[WORK TO COMPLETE] Copy the rows from the line containing "You are a GUI" through the line containing "Image resolution: width=715", both included, and swap "screenshot" for "screen capture" while keeping everything else the same.

[Stored records]
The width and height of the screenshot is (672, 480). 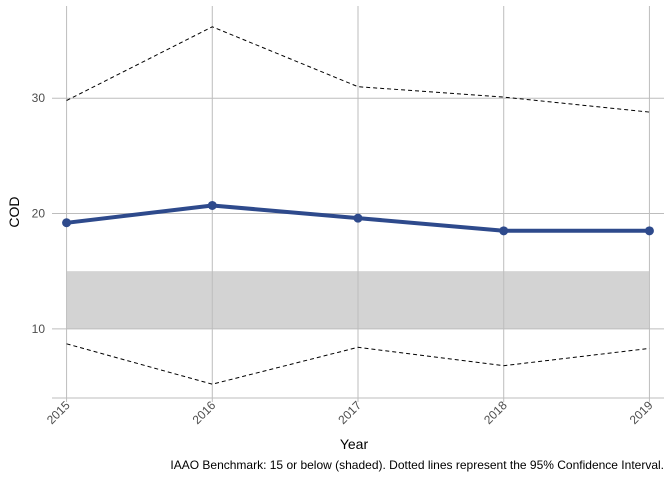 What do you see at coordinates (39, 98) in the screenshot?
I see `y-tick-label-30: 30` at bounding box center [39, 98].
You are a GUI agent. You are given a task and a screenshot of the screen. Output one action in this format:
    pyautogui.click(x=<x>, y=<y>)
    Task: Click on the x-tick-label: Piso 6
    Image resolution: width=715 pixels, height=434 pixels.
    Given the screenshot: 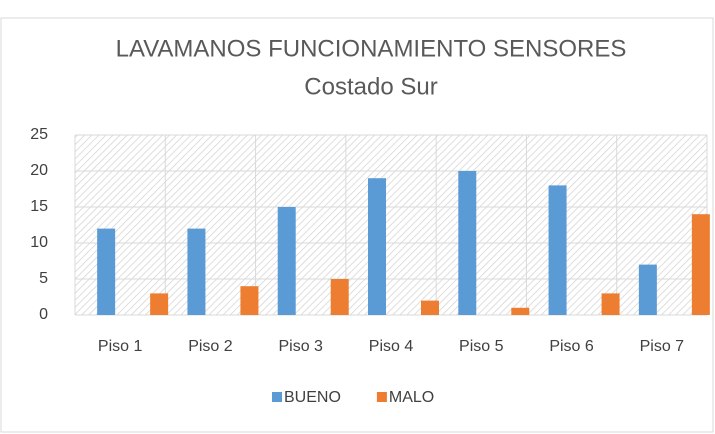 What is the action you would take?
    pyautogui.click(x=572, y=346)
    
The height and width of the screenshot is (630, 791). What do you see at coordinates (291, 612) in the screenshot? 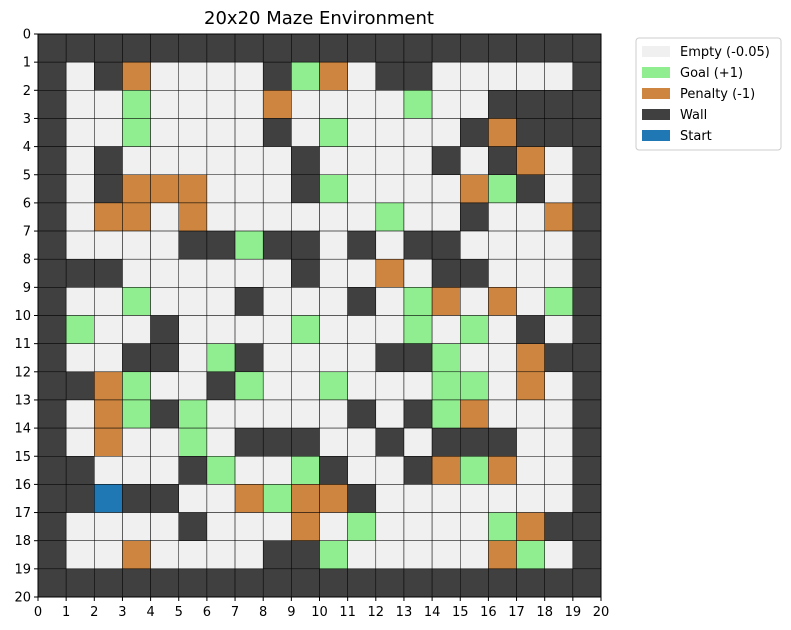
I see `x-tick-label: 9` at bounding box center [291, 612].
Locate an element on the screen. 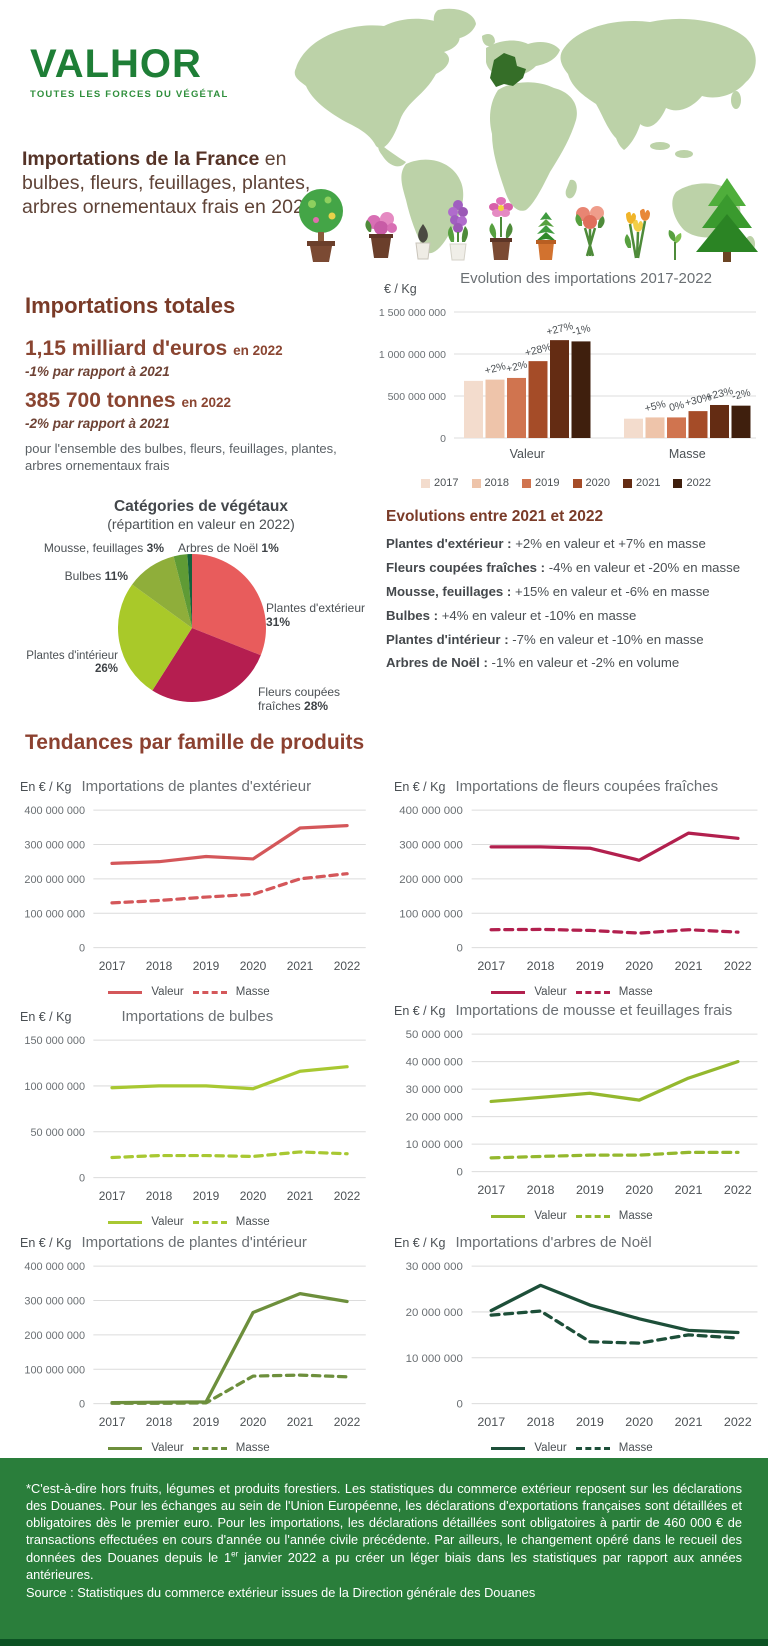 The height and width of the screenshot is (1646, 768). total-value-delta: -1% par rapport à 2021 is located at coordinates (98, 372).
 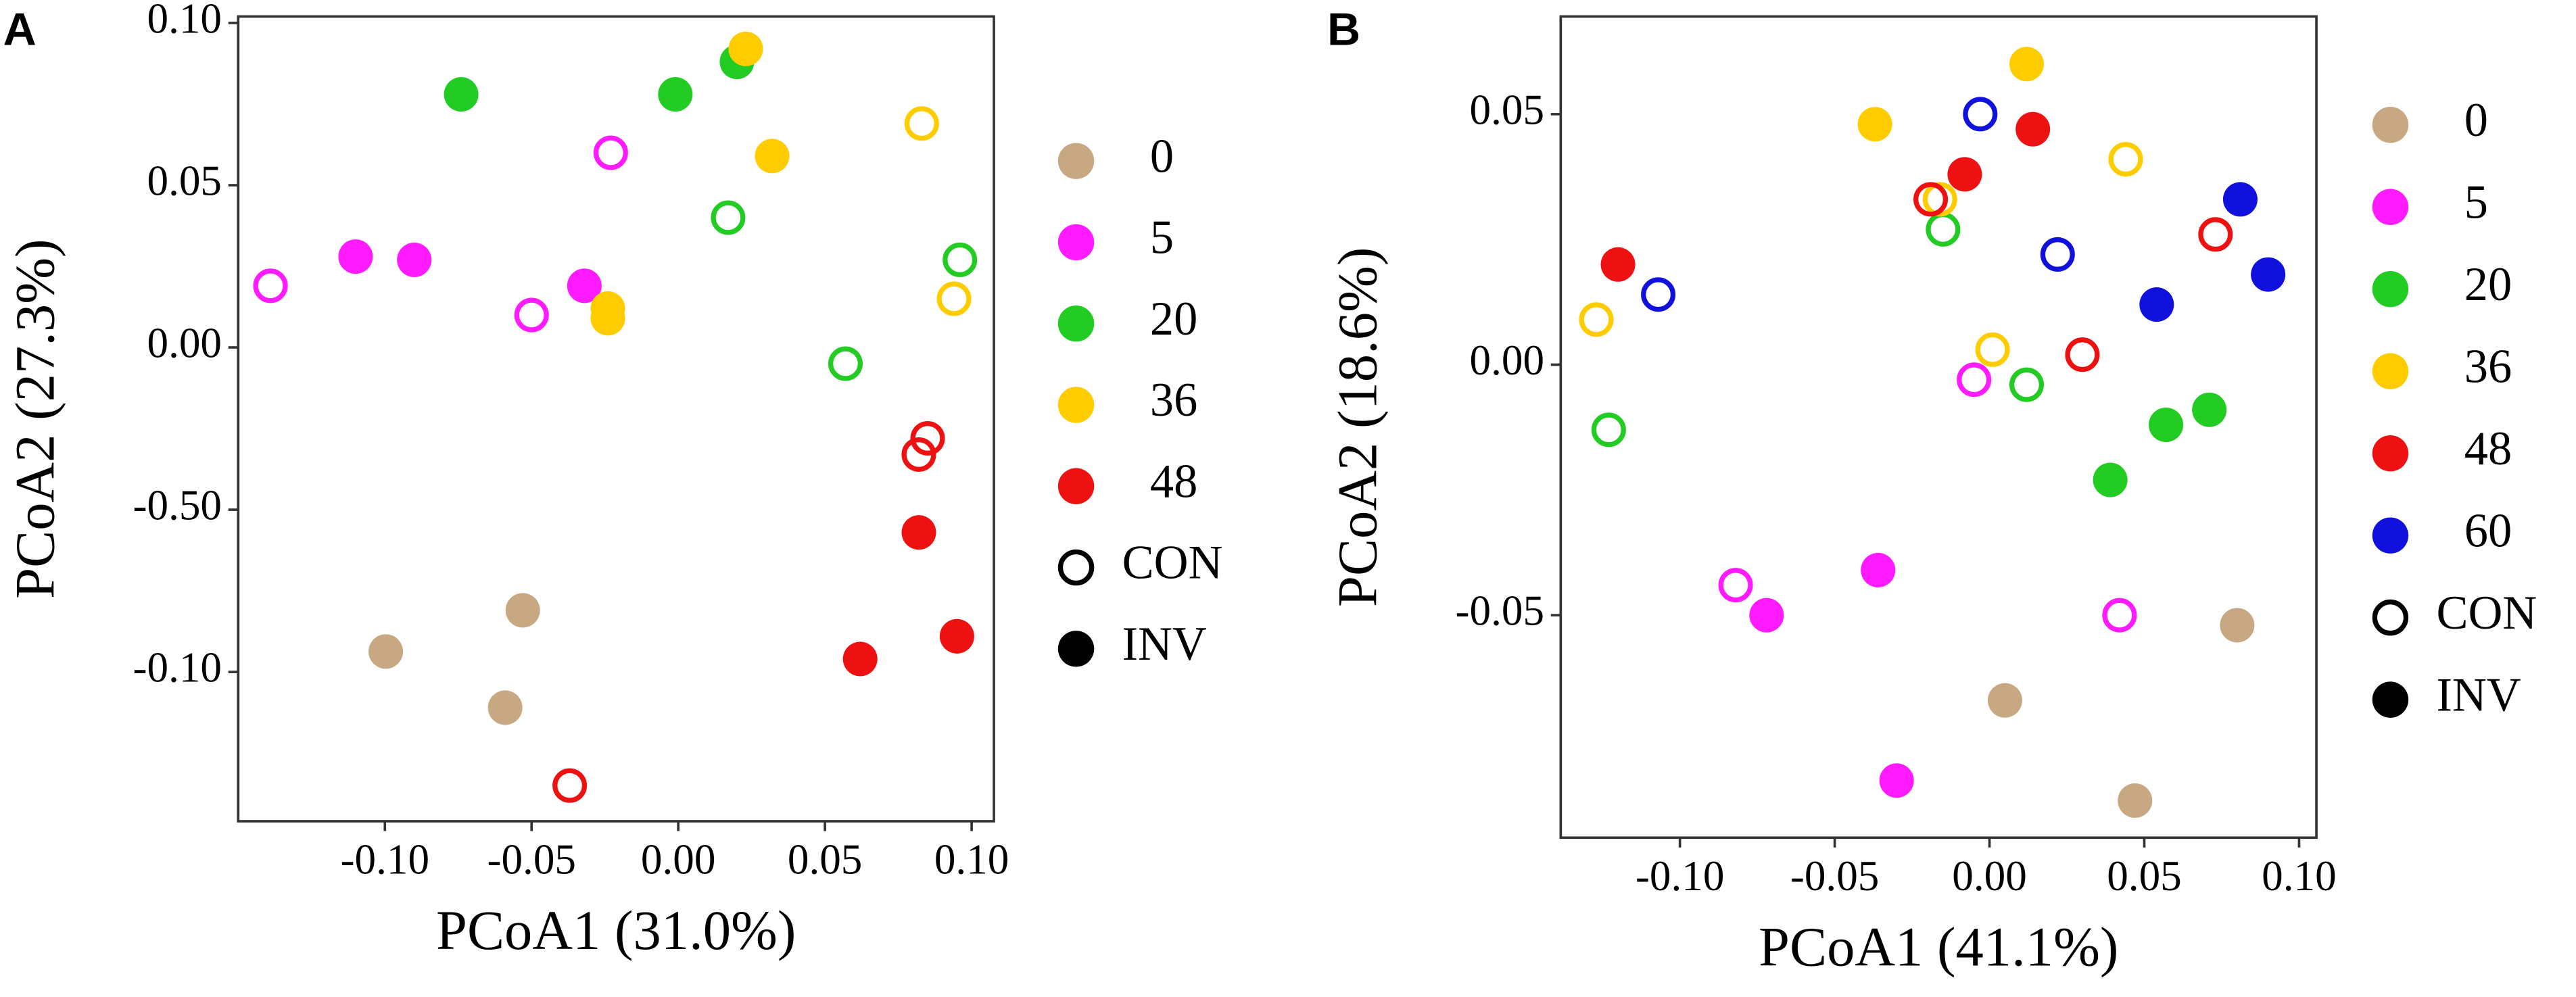 What do you see at coordinates (177, 506) in the screenshot?
I see `y-tick-label: -0.50` at bounding box center [177, 506].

[ANSWER]
You are a GUI agent. You are given a task and a screen capture of the screen. Output one action in this format:
    pyautogui.click(x=<x>, y=<y>)
    Task: Click on the x-tick-label: Piso 6
    Image resolution: width=715 pixels, height=434 pixels.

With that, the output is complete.